Like I mentioned in my previous post, I was noticing that the Chlorothiazide hasn’t been working as well as it could so, I got to hang out with my favorite doctor today to do some med changes. There are always med changes, it is so freaking annoying. Anyway, I haven’t seen my PCP since I started the Cellcept, so we needed to catch up on some things, in addition to the med changes. The Chlorothiazide is now 2000mg a day instead of 1000mg. The last CMP labs I had done showed that my kidneys and liver were good so we’re going to see how a double dose is tolerated. I asked for my Amitriptyline to be increased from 75mg to 100mg since my headaches have gotten worse and so has my depression. Ever since I started the Cellcept, I’ve been in a funk that I can’t seem to shake. This progression has hit me harder than any of the previous ones. No problem, dosage upped. I needed my monthly script for my Ativan and we needed to discuss the next taper down. I’ve been steady at an allotted 5mg a day for the past two or three months [I honestly don’t remember] and I had intended on stopping the medication altogether during recovery. I don’t know what pain medication I’ll be given for recovery but it’s most likely a narco and there’s no way I was going to mix the two. Well, guess what, I can’t do that. *Facepalm* I thought, since my body would be focused on healing, my brain wouldn’t notice the absence of the Ativan.

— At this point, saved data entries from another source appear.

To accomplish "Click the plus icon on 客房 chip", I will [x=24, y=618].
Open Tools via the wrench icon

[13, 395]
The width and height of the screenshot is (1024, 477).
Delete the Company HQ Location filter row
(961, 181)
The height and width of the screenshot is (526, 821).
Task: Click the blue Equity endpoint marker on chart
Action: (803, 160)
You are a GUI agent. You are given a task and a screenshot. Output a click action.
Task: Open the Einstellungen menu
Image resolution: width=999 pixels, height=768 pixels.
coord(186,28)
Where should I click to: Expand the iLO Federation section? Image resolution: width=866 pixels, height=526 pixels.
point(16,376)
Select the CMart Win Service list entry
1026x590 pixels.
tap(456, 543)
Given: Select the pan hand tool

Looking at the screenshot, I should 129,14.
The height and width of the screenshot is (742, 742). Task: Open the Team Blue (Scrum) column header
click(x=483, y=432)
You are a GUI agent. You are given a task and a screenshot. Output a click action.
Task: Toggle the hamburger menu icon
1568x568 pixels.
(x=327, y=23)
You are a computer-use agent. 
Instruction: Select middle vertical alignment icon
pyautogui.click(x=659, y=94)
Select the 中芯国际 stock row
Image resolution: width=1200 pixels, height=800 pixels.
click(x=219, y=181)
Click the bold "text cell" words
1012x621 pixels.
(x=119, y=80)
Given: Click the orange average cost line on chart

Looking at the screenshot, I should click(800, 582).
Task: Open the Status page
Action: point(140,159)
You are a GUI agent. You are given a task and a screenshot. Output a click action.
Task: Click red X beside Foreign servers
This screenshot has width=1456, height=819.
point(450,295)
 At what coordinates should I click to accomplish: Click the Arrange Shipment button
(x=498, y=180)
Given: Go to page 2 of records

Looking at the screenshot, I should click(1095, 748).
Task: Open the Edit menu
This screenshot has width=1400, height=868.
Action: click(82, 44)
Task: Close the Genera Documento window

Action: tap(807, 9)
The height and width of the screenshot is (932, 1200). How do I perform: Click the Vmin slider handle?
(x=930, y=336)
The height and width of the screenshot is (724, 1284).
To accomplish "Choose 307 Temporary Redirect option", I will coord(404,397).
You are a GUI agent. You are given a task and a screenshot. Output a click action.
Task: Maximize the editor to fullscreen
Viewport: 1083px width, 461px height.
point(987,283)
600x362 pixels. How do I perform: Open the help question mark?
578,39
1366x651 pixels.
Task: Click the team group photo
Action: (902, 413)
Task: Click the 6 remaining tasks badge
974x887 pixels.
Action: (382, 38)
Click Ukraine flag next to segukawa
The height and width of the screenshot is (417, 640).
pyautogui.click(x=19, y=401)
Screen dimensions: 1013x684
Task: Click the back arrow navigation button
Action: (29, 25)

Yeah, that’s not how it works apparently. If I did that, I would go through withdrawal, despite anything I will be given. AWESOME. PCP said I cannot, reiterated, cannot, stop taking Amitriptyline, Lyrica, or Ativan. I can keep the same dosages of both the Amitriptyline and Lyrica, but I can cut my Ativan down to 1mg every 12 hours. Works for me.

After we went over the increases and what to take when, we got to talking about the Cellcept. I asked her which antibiotics don’t mix well with it in-case I have some dipshit nurse that doesn’t bother to look at my medication list. We figured that out. She did some reading up on the Cellcept since she doesn’t have any rainbow unicorns other than me [that take chemotherapy medication]. She gave the look. I hate that look. If you’re chronically or terminally ill, you recognized the “this is not looking good” face. Neither of us thought that once we ‘found’ the MCTD, that it would go downhill so quickly. I threw out a hypothetical and asked what the next step would be if this didn’t work. Mind you, I’m on a “baby” dosage of 1000mg a day and the highest is 3000mg a day. Hence why it was a hypothetical. Anyway, I asked her if the ‘higher up’ chemo was a stronger grade given through IV; she said yes. Then I said, “if this shit doesn’t give me cancer, that definitely will” and I laughed. She turned red, laughed, and wouldn’t give me an answer. So yes, the answer was yes. She told me she was sorry that it’s gotten this bad and I did my best (and succeeded) not to tear up. I tell her what I tell everybody, “It’s ok. I’ll be fine. Just have to keep fighting”. And that’s really all you can do. It’s hard and it sucks, but, what else is there? Just gotta keep on keeping on and take it one day, one spoon at a time.

I’ll do my best to post during recovery to at least say “hey, I didn’t die yet!” Wish me luck!